MARIA SVART: I would say learn to speak the language more, and just be more comfortable talking about these things, because I think Bernie definitely has learned how to communicate with so many people in this country that are deliberately ignored by the ruling class. But at the same time, he just needs to be able to articulate it much more clearly, because his policies are really good policies. There’s a reason he’s the most popular politician in the country. But at the same time, he does continue to make mistakes that are immediately pounced upon, obviously. So in order to defend himself he has to become more comfortable with that. And the only way to do that is to talk with folks that are on the front lines of the struggles.
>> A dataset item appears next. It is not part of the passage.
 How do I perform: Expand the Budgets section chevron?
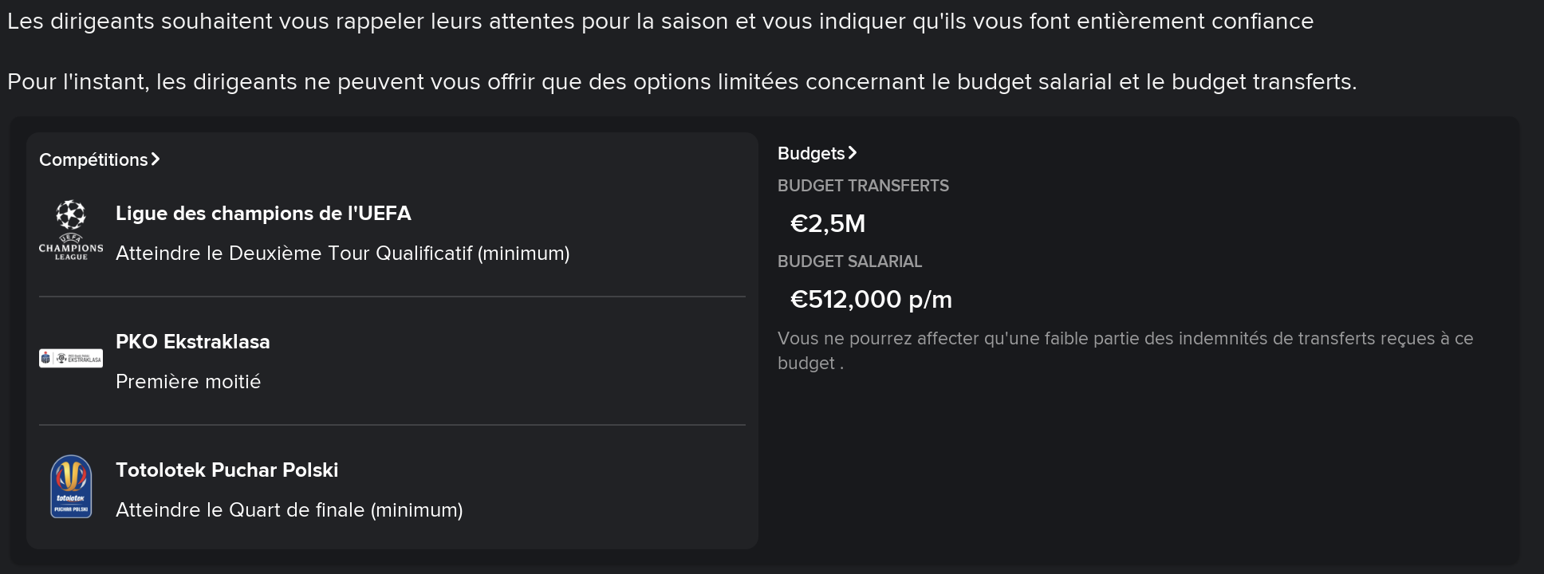tap(853, 152)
KATIE HALPER: Right. And make it more explicit. Right? Because I think the argument is–I mean, what I think you and I agree on is that his policies are the anti-racist, the anti-sexist, the progressive policies. But yes, sometimes the translating of that is a challenge, right. And so especially like you said, given how much the media pounces on him–and someone said the other day it’s almost a miracle how few mistakes he makes, given that everyone is always covering him.
So any other words of advice for for the movement, for DSA, for feminism, for people out there watching this?
MARIA SVART: I’d say, you know, I think that most of us have the right instincts, which is in this moment we really need to be building a mass movement, whether that’s building our unions, building community organizations. We can’t rely on the courts to defend us. We haven’t for a very long time. But it’s particularly bad now. We can’t rely on Congress to save us. We can’t rely on legalistic solutions. We can’t rely on the Democratic Party. So we need to be organizing in ways where we can really interrupt the way society functions. That’s our only source of power right now. The Democrats are going to pursue these legalistic avenues, talking about corruption. And we all know that Trump is super corrupt, but that’s not going to inspire a mass movement. They’ve won by running on material issues, things like Medicare for all. And they need to continue fighting. I mean, Democrats need to pass a bunch of things in the House and then send them to the Senate for the Republicans to vote against. And meanwhile, all of us need to be organizing in the streets.
KATIE HALPER: So what will the official role be of the DSA? How do you manage–because you guys have kind of a parallel structure, right? You work with the campaigns, you work outside of campaigns. So what would it be with Sanders if and when if he runs?
MARIA SVART: We are very bottom-up organization, and our members decide what we’re going to do in 2019 and 2020. So our members will have an organization-wide conversation about what that should look like, and depending on what happens in current events, the members will decide. It’s a truly democratic organization, which is wonderful, because we can actually respond to current events and develop people’s critical thinking skills. And, because we’re run by members and were funded by members, members really decide the direction, and therefore are very invested in carrying it out.
KATIE HALPER: Great. Well, I I heard Bernie talking with Paul from The Real News. He said something had chutzpah, which is Yiddish for, like, nerviness. And so there’s shonda, which is a shame. And I would say you guys are a mitzvah, a good deed for the world and for the left, and for all the disenfranchised people. So thank you so much, Maria.
MARIA SVART: Thank you for that.
KATIE HALPER: I’m Katie helper for The Real News Network, and this is Maria Svart of the DSA, Democratic Socialists of America.